--- Problem statement ---
Output the entries below unchanged, except for the pictures.

(Data for processing begins)

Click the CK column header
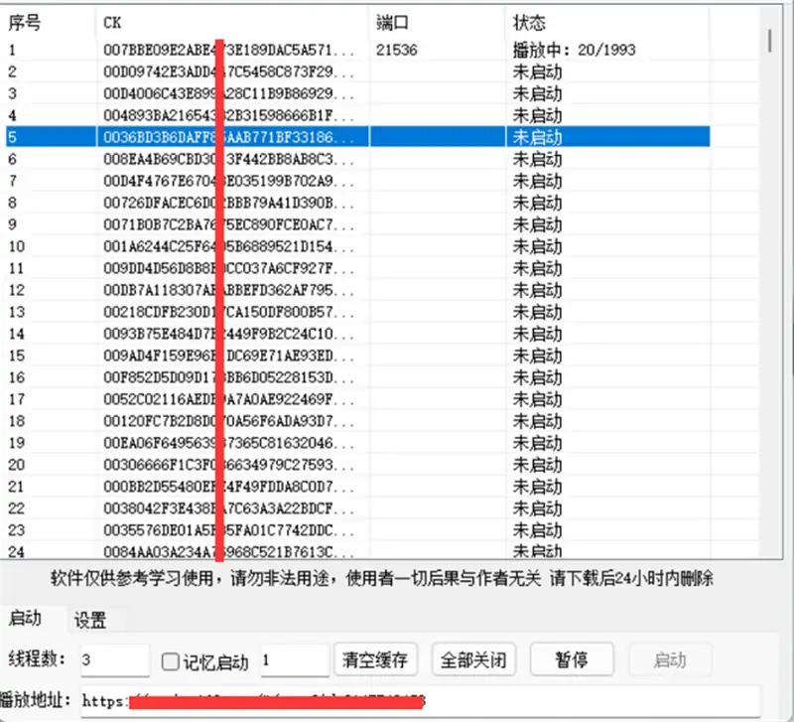This screenshot has height=722, width=794. tap(233, 23)
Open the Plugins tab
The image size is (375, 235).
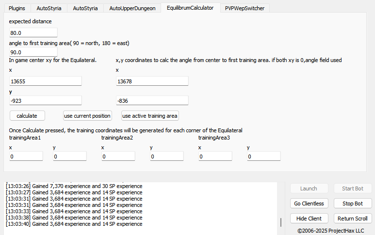17,8
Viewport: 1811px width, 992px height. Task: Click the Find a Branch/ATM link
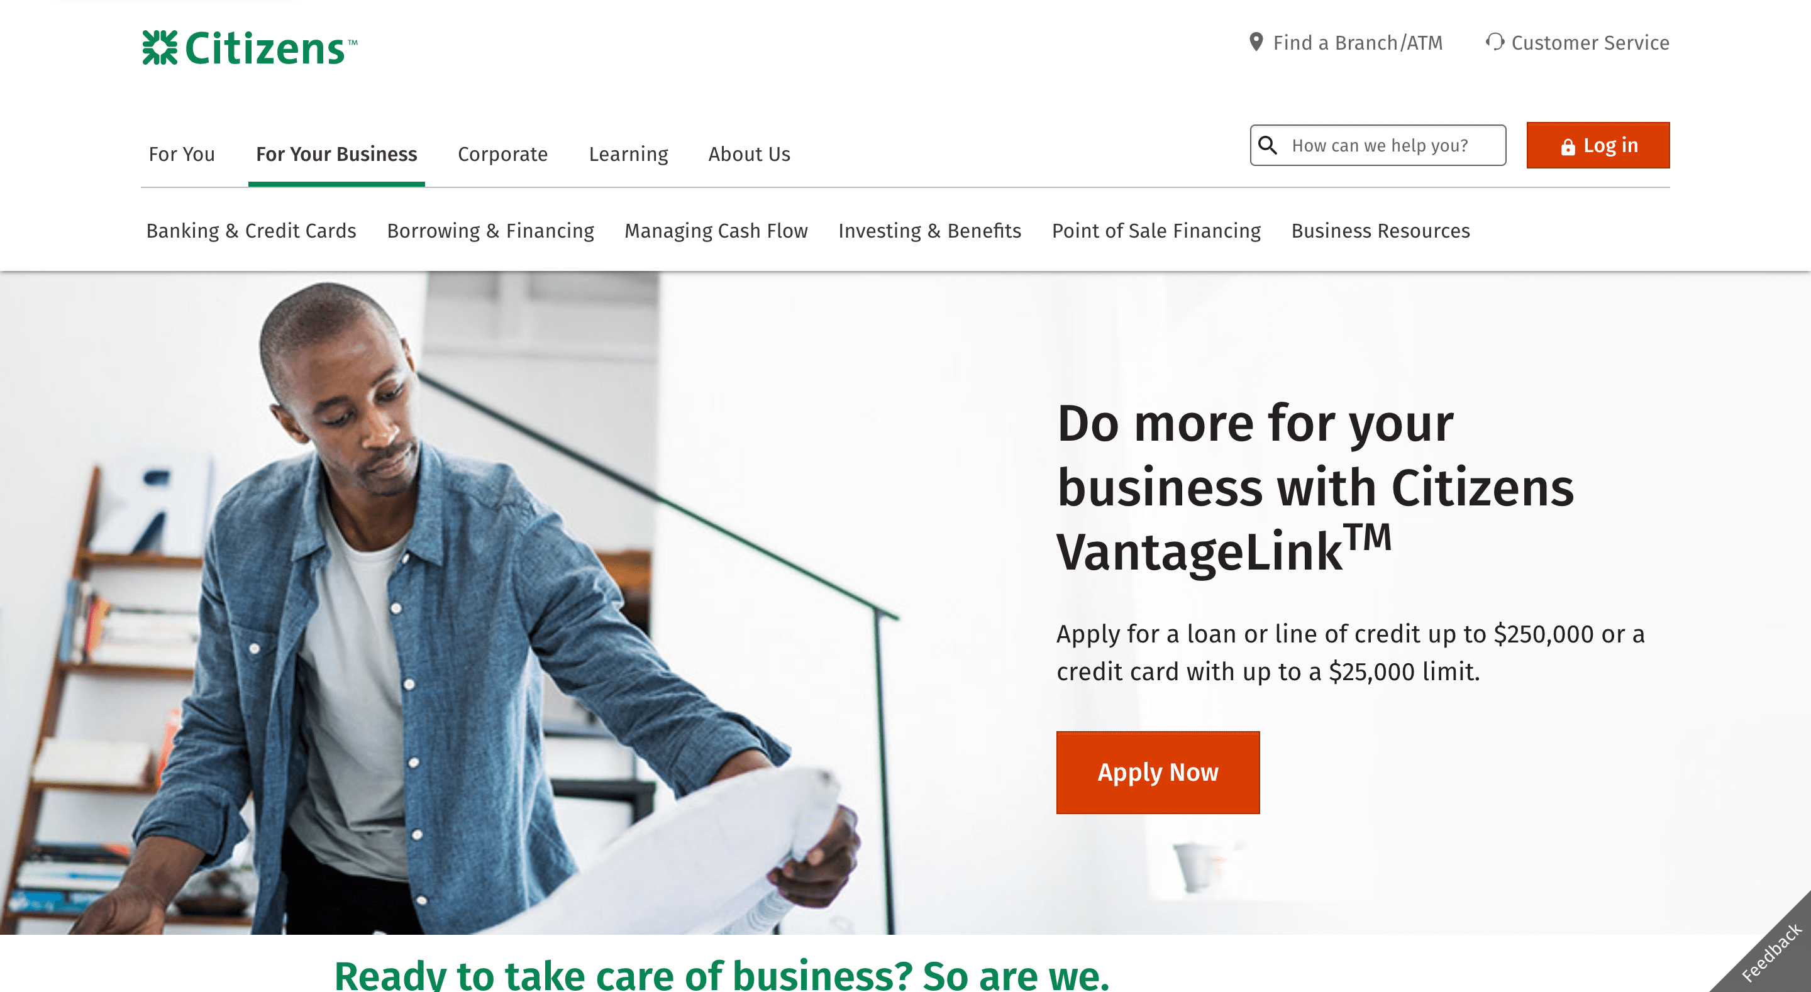(1358, 43)
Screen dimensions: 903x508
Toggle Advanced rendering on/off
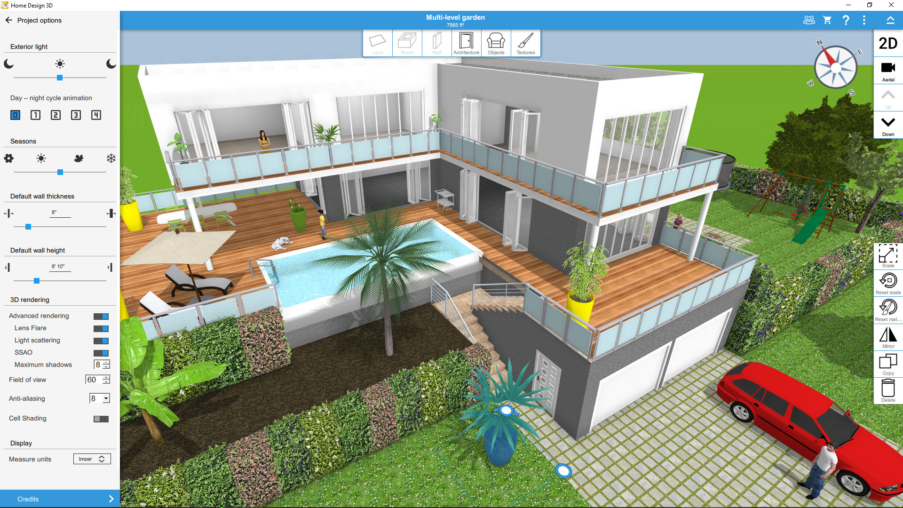click(101, 317)
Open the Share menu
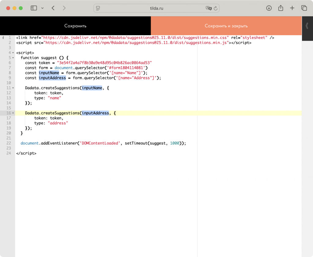313x257 pixels. tap(281, 8)
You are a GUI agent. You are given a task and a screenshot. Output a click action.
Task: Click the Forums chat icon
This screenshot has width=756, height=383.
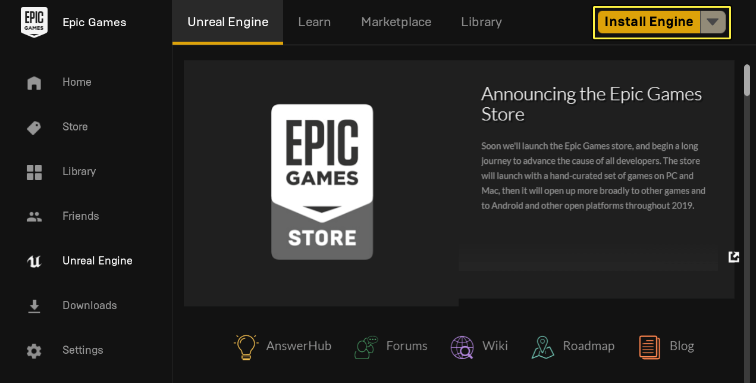[x=366, y=347]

(Data for processing ends)

--- Problem solution ---
Click the CK column header
This screenshot has height=722, width=794. tap(233, 23)
Open the Plugins tab
The image size is (375, 235).
17,8
Viewport: 1811px width, 992px height. Task: Click the Find a Branch/ATM link
(1358, 43)
Screen dimensions: 903x508
Toggle Advanced rendering on/off
click(101, 317)
Open the Share menu
313x257 pixels. tap(281, 8)
You are a GUI agent. You are given a task and a screenshot. Output a click action.
Task: Click the Forums chat icon
This screenshot has width=756, height=383.
[x=366, y=347]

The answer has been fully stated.